About this task> Copies of all lines that contain "Nutriland" are needed; take them from the data below.

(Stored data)
********************

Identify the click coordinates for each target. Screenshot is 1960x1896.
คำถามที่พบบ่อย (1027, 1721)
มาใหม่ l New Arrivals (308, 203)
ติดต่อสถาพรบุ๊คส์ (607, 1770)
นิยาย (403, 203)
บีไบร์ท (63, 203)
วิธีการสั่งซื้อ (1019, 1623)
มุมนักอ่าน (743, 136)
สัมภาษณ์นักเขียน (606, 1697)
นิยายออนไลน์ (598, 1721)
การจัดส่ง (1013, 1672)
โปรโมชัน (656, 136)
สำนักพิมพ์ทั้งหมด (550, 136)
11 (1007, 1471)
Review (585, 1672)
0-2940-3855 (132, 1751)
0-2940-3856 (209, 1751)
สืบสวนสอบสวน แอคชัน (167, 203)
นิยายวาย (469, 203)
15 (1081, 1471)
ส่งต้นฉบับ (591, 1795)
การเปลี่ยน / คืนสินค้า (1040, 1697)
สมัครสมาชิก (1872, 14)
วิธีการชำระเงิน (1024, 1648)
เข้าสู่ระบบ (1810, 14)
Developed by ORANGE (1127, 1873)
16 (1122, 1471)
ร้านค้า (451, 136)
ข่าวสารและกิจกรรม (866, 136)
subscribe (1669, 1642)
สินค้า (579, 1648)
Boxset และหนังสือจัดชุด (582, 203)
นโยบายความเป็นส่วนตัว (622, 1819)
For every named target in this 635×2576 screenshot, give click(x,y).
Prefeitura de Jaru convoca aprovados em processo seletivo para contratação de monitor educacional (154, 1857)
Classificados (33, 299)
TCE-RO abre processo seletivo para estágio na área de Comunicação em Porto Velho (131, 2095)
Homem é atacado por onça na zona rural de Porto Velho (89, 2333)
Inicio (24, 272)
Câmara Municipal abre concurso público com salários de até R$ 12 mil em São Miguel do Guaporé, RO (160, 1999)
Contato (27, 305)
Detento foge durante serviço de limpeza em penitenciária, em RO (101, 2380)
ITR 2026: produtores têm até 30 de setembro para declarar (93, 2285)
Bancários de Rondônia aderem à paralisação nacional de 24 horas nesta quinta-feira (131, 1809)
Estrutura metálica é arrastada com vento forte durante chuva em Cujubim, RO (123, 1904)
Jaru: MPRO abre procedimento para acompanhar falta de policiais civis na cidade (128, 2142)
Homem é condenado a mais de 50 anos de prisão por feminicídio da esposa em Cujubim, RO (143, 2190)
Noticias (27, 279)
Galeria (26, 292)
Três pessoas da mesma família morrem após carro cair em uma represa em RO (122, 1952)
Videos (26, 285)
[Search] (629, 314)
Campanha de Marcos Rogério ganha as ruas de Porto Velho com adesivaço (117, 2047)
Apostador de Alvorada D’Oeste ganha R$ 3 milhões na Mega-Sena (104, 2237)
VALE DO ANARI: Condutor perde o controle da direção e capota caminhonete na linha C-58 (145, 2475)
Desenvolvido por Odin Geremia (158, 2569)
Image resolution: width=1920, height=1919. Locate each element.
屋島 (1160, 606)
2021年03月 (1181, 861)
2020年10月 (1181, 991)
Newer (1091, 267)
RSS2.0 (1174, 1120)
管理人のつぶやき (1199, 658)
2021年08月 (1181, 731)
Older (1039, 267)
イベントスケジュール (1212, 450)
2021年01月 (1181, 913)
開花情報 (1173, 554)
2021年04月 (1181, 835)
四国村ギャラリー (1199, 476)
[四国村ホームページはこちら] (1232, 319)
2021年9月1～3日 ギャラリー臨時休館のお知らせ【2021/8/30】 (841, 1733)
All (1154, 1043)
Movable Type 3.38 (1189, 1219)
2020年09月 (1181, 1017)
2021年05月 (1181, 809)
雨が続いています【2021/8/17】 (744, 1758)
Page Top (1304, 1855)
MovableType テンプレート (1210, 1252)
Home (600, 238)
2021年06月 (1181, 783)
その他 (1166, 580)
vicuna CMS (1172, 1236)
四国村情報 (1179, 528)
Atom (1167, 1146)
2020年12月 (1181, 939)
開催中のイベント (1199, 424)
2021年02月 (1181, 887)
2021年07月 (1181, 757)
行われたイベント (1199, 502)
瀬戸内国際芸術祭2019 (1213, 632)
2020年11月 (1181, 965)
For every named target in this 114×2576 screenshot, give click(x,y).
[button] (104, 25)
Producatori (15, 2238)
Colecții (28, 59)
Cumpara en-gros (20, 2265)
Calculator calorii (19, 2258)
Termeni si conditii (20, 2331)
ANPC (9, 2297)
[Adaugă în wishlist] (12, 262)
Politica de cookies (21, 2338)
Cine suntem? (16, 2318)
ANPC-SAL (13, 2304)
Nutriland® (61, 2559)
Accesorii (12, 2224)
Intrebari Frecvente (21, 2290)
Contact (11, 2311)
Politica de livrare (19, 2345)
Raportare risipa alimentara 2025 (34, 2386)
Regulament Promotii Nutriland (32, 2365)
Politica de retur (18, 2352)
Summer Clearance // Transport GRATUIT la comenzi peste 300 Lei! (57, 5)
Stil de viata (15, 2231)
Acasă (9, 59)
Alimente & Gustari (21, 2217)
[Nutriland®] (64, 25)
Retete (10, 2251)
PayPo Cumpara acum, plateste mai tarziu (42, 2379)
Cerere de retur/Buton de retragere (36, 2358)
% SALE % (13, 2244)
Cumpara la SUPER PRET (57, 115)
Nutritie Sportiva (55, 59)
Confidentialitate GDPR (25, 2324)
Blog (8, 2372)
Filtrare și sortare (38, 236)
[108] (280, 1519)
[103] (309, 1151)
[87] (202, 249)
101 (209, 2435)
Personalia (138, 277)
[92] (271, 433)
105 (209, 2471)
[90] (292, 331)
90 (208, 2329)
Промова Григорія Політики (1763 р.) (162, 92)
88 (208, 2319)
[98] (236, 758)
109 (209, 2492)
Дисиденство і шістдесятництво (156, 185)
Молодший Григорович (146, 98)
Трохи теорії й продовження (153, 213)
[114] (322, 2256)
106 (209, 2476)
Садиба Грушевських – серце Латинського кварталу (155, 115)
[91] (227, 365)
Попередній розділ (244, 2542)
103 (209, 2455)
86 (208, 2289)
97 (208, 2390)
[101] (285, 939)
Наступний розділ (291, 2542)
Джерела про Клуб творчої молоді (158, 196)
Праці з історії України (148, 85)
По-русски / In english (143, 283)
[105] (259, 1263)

********************

Solution>
Nutriland® (61, 2559)
Regulament Promotii Nutriland (32, 2365)
[Nutriland®] (64, 25)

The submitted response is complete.